Instruction A
Reproduce verbatim the portion of the passage on IRA rental real estate that begins with the words "The stringent rules" and ends with "with IRS rules.".

Excerpt
Another way to decide how much real estate to put in your IRA is to determine how much passive income you’ll need during your retirement. This number can be tricky to calculate, but there are a few general rules of thumb to help you get started.
The average American retiree needs 80% of their pre-retirement income to uphold a similar lifestyle after they stop working. Say you earned $100,000 per year pre-retirement, then you’d most likely want to earn around $80,000 per year in retirement.
Suppose you’re interested in funding your entire retirement with passive income through self-directed IRA real estate investments. In that case, you’d need to ensure that they generate about $7,000 – $10,000 a month in rental to account for covering all the other associated expenses.
If that’s your goal, you should have $1 – $2 million worth of real estate in your self-directed IRA.
Do You Want to Hire a Property Manager?
The stringent rules of buying rental real estate with an IRA make property management more challenging. The IRS states owners of self-directed rental properties are prohibited from doing much (if any) hands-on improvements to the home. This means an owner wouldn’t be able to implement any high-ROI home improvements or even respond to tenant maintenance requests. Partnering with a rental property management company makes it easiest to stay compliant with IRS rules.
Working with a property management company has many upsides, especially for people who want to ensure that their rental income is as passive as possible.
Property management companies can take the hassle out of owning rental property.
They can help you find and screen tenants, collect rent and handle any repairs or maintenance issues that may come up. This can free up your time to focus on other things, like continuing to make money in your retirement years.
Working with a property management company usually costs about 10% of the monthly rent. So, if your rental property is bringing in $1,000 a month, you can expect to pay around $100 a month for property management services.
If you’re willing to work with a property management company, then you can be encouraged to pursue as many self-directed IRA real estate investments as you want.

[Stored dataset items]
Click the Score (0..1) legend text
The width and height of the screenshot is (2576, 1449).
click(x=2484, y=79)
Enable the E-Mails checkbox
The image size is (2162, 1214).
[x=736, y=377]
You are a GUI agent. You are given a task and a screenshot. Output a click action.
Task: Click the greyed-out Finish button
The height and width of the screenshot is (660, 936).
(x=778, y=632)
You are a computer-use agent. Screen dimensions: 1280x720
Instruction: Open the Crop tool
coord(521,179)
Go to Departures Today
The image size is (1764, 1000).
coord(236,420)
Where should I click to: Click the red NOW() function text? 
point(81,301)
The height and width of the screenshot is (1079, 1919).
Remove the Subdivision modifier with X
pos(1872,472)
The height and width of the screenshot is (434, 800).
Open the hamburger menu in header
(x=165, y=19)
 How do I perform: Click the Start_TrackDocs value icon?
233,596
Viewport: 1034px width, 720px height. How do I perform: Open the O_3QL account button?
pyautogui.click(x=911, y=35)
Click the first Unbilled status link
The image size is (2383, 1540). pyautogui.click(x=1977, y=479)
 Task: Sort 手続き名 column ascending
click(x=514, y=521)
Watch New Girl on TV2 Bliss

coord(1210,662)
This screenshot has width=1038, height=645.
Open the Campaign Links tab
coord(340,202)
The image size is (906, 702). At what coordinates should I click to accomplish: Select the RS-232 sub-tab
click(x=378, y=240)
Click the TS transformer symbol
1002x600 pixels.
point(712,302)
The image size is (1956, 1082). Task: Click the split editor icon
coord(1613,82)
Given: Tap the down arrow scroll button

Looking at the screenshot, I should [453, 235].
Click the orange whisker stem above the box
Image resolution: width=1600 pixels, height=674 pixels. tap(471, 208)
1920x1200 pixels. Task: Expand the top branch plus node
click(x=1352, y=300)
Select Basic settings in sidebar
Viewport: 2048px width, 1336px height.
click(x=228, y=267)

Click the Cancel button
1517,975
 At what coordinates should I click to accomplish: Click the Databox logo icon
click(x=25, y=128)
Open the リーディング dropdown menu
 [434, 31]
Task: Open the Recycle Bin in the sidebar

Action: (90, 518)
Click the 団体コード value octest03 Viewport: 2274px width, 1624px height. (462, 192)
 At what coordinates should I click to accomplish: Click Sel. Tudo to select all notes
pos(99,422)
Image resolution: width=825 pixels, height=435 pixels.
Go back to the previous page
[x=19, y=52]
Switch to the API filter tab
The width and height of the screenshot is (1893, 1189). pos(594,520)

Instruction B
Write out the stored entries word for word, from the start of the entries through the line containing "coord(340,202)", both ends included, and nothing more.

Result A
The stringent rules of buying rental real estate with an IRA make property management more challenging. The IRS states owners of self-directed rental properties are prohibited from doing much (if any) hands-on improvements to the home. This means an owner wouldn’t be able to implement any high-ROI home improvements or even respond to tenant maintenance requests. Partnering with a rental property management company makes it easiest to stay compliant with IRS rules.

Result B
Click the Score (0..1) legend text
The width and height of the screenshot is (2576, 1449).
click(x=2484, y=79)
Enable the E-Mails checkbox
The image size is (2162, 1214).
[x=736, y=377]
You are a GUI agent. You are given a task and a screenshot. Output a click action.
Task: Click the greyed-out Finish button
The height and width of the screenshot is (660, 936).
(x=778, y=632)
You are a computer-use agent. Screen dimensions: 1280x720
Instruction: Open the Crop tool
coord(521,179)
Go to Departures Today
The image size is (1764, 1000).
coord(236,420)
Where should I click to: Click the red NOW() function text? 
point(81,301)
The height and width of the screenshot is (1079, 1919).
Remove the Subdivision modifier with X
pos(1872,472)
The height and width of the screenshot is (434, 800).
Open the hamburger menu in header
(x=165, y=19)
 How do I perform: Click the Start_TrackDocs value icon?
233,596
Viewport: 1034px width, 720px height. How do I perform: Open the O_3QL account button?
pyautogui.click(x=911, y=35)
Click the first Unbilled status link
The image size is (2383, 1540). pyautogui.click(x=1977, y=479)
 Task: Sort 手続き名 column ascending
click(x=514, y=521)
Watch New Girl on TV2 Bliss

coord(1210,662)
This screenshot has width=1038, height=645.
Open the Campaign Links tab
coord(340,202)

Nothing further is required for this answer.